In this study, chatbots tended to give more extensive answers than humans, likely due to their understanding of the exercise. Humans aimed for brevity to speed up subsequent analysis, but chatbots didn't have this knowledge. Chatbots are designed to assume user expectations from the prompt and tend to follow instructions instead of seeking clarification and responding according to their own skills and limitations. Recent research has shown that chatbots like ChatGPT can generate discharge and patient summaries of medical histories and summarise scientific literature with quality and accuracy comparable to or exceeding traditional methods. This shows their ability to extract main ideas from a text, similar to the findings of this study. However, these studies didn't compare the capacities of different chatbots.
Some studies have compared chatbots’ ability to answer complex medical examination questions. In these, ChatGPT 4.0 responded more accurately and concisely than Bard, but scored worse than the medical reference group. This suggests that a chatbot's ability to answer questions depends on the availability of an accurate reference text. Chatbots can be used in scenarios requiring idea extraction from a resource, such as content analysis for qualitative research. Also, the performance of chatbots in evidence syntheses depends on adequate prompting, training, and parameters of the respective chatbots. This is visible in the variations in results between different chatbots. Further investigation is needed regarding this aspect.

Data segment:
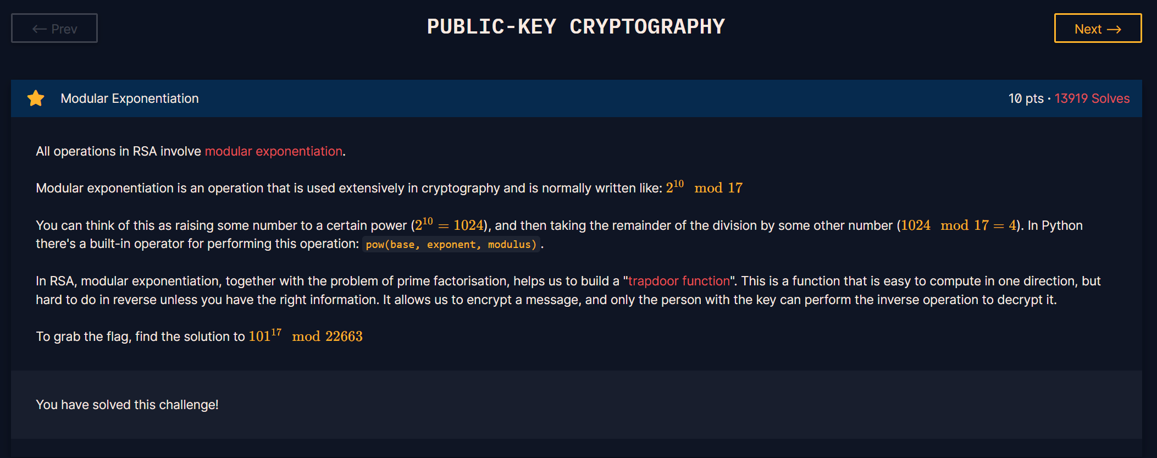Click the pow(base, exponent, modulus) code snippet
1157x458 pixels.
tap(451, 244)
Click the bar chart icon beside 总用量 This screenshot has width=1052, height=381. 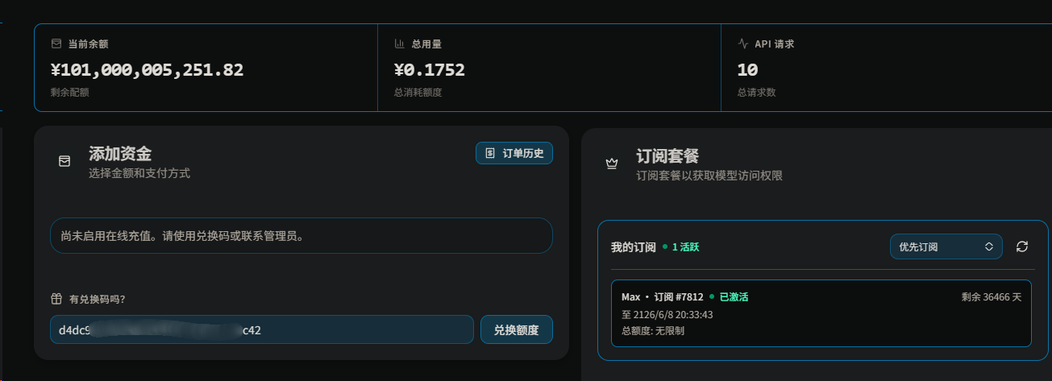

Task brief: Continue the passage on chatbots in research analysis from the point where it ends. The data above are separate material, unconnected to the passage on chatbots.

Solved exercise:
The study showed that AI-powered chatbots can improve the research process and help humans conduct reviews. However, human oversight and correction are essential. It is important to recognise the potential and be aware of the shortcomings of chatbots, which can include biases, non-disclosure of training data, incorrect information, and nonsensical responses. A major strength of this study is the comparison between different chatbots and their performance against human researchers, as most studies only compare chatbots against each other.
Despite this strength, the study has constraints. Four chatbots were selected from a growing number of chatbots using different large language models. Generalising the findings should be done with caution because the text parts used to elicit answers were preselected by human researchers for topical relevance. Eliciting responses from the full text might yield different outcomes. A custom-developed metric was used to assess performance, which has not been formally tested.
Future research should focus on refining the prompt to better match the implicit human understanding of the context and the specific objective anticipated from the chatbot’s use to improve the quality of the performance of the chatbots. This includes researchers assessing their underlying assumptions and intentions, defining the criteria for evaluating responses, and employing prompt engineering methods to refine the prompt. Longitudinal studies are crucial to offer insights into how chatbot capabilities and performance are changing as the underlying large language models of chatbots quickly evolve.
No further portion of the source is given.